March 8, 2026
Feeling Lucky or Feeling Lazy?
I'm Not Consulting an LLM
Chatbots kill curiosity? Commenters light the torches
TLDR: An essay warns chatbots give smooth, plausible answers that short‑circuit real learning, comparing them to always hitting “I’m Feeling Lucky.” The comments explode: some accuse the author of gatekeeping and say experts use these tools daily, others treat bots as study buddies, and a few claim they actually curb misinformation.
The author’s essay says using LLMs—“large language models,” aka chatbots like ChatGPT—is like hitting Google’s “I’m Feeling Lucky” button every time and skipping the messy, brain‑building journey. He argues the bots give smooth, plausible answers, not proven ones, and that this “frictionless” vibe can dull your instincts. It’s a romantic defense of wandering the web’s back alleys, not just arriving at an answer.
The comments? A street fight. One user basically rode in on a meme horse shouting “muh expertise”, calling the piece gatekeeping and flexing that top-tier legends (think math and code superstars) already use these tools—so if you can’t, that’s a you problem. Another countered with nuance: LLMs as a study buddy—perfect for unpacking dense philosophy and archaic wording, even if it’s not flawless. A third hot take claimed we’d have less misinformation if people just asked a bot before posting. Not everyone was entertained—one reader wanted a deeper piece, while another veered off‑topic to applaud the author’s wholesome “daily virtues” diary. Meme watch: “I’m Feeling Lucky” got twisted into “I’m Feeling Lazy,” and Crichton’s “wet streets cause rain” became “wet takes cause flame wars.” The thread’s vibe: Are chatbots brain rot—or just power tools misused by humans?
Key Points
- •The author argues LLM use for information-seeking can short-circuit the exploratory process that builds intellectual judgment.

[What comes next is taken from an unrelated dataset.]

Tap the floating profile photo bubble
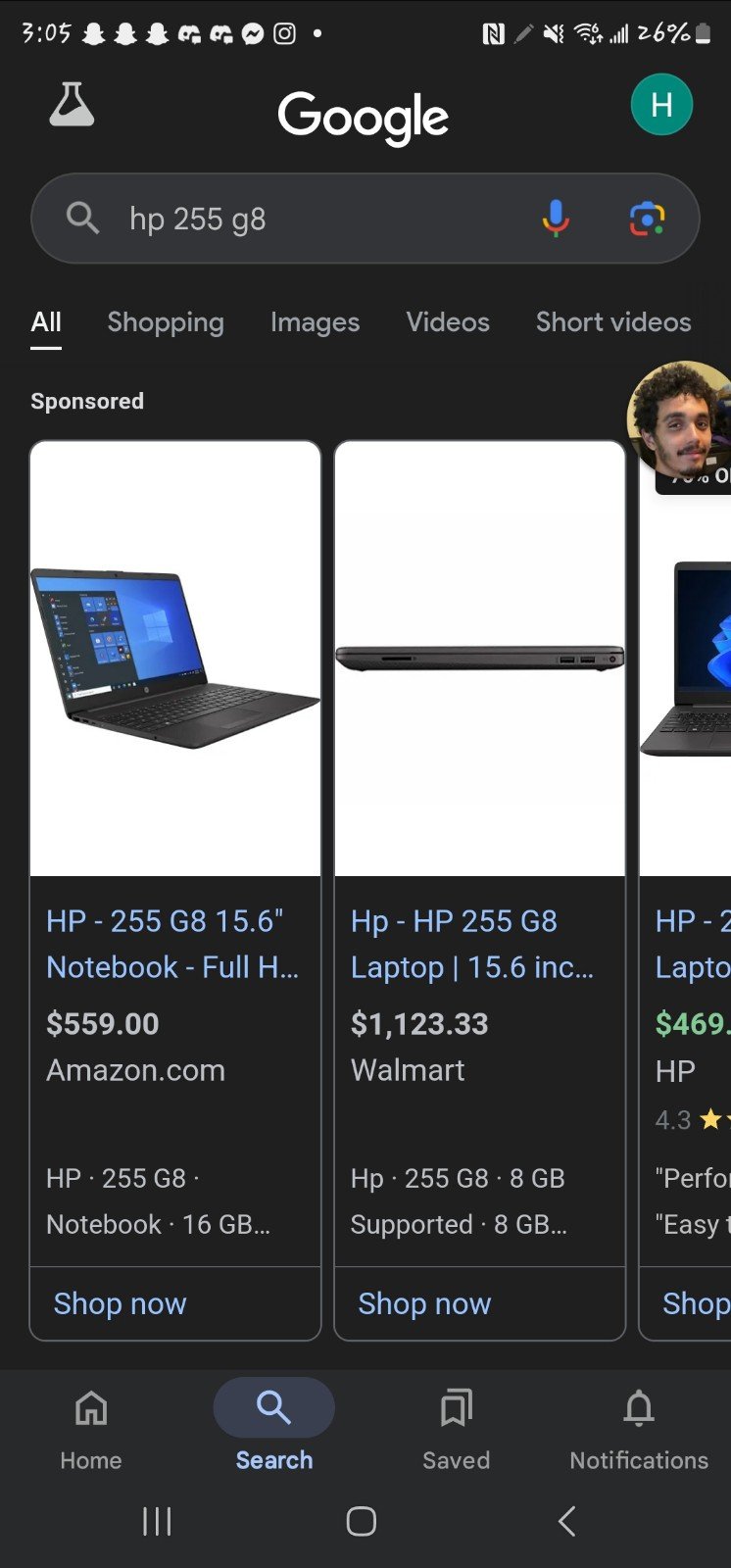Viewport: 731px width, 1568px height. click(680, 419)
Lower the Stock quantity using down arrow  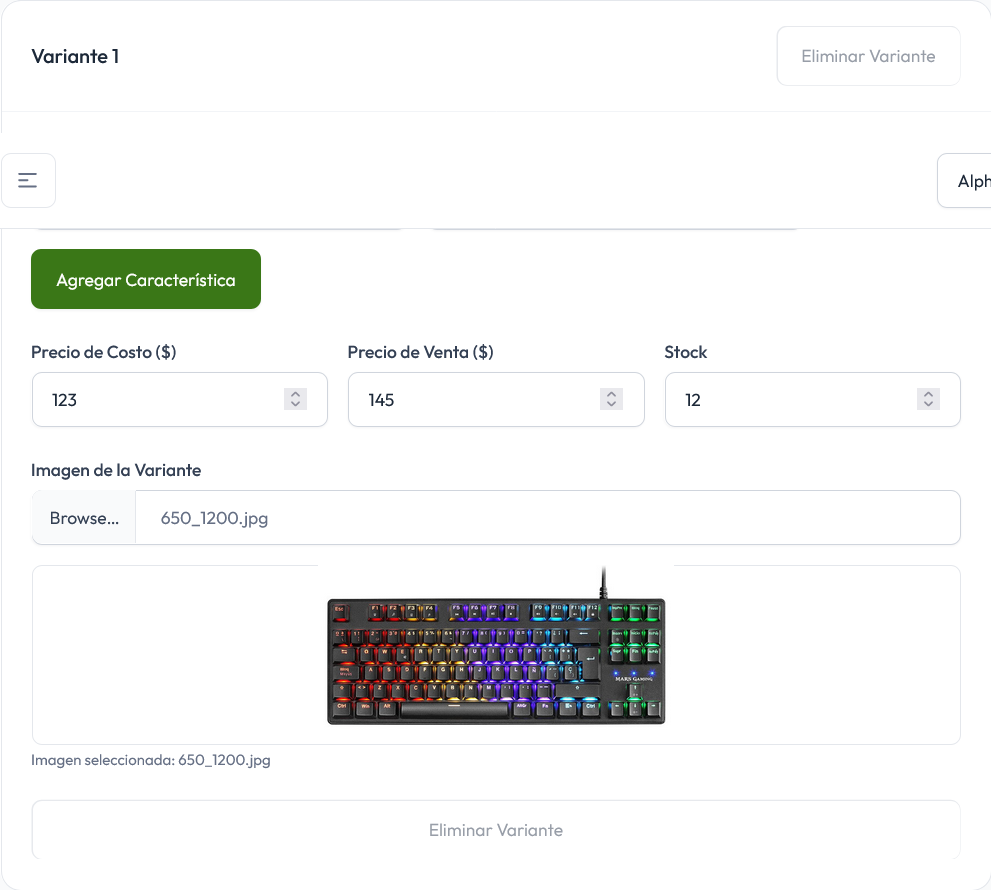click(x=928, y=405)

- •A thought experiment compares perfect first-hit answers to Google’s “I’m Feeling Lucky,” claiming it optimizes for answers, not learning.
- •LLMs are described as producing plausible, not guaranteed correct or contested, answers and may mask uncertainty.
- •The author reports GPT fails to provide expert-level responses in domains where the author has expertise.
- •An exception is made for repetitive, easily automatable tasks, which the author would streamline (e.g., via Emacs macros).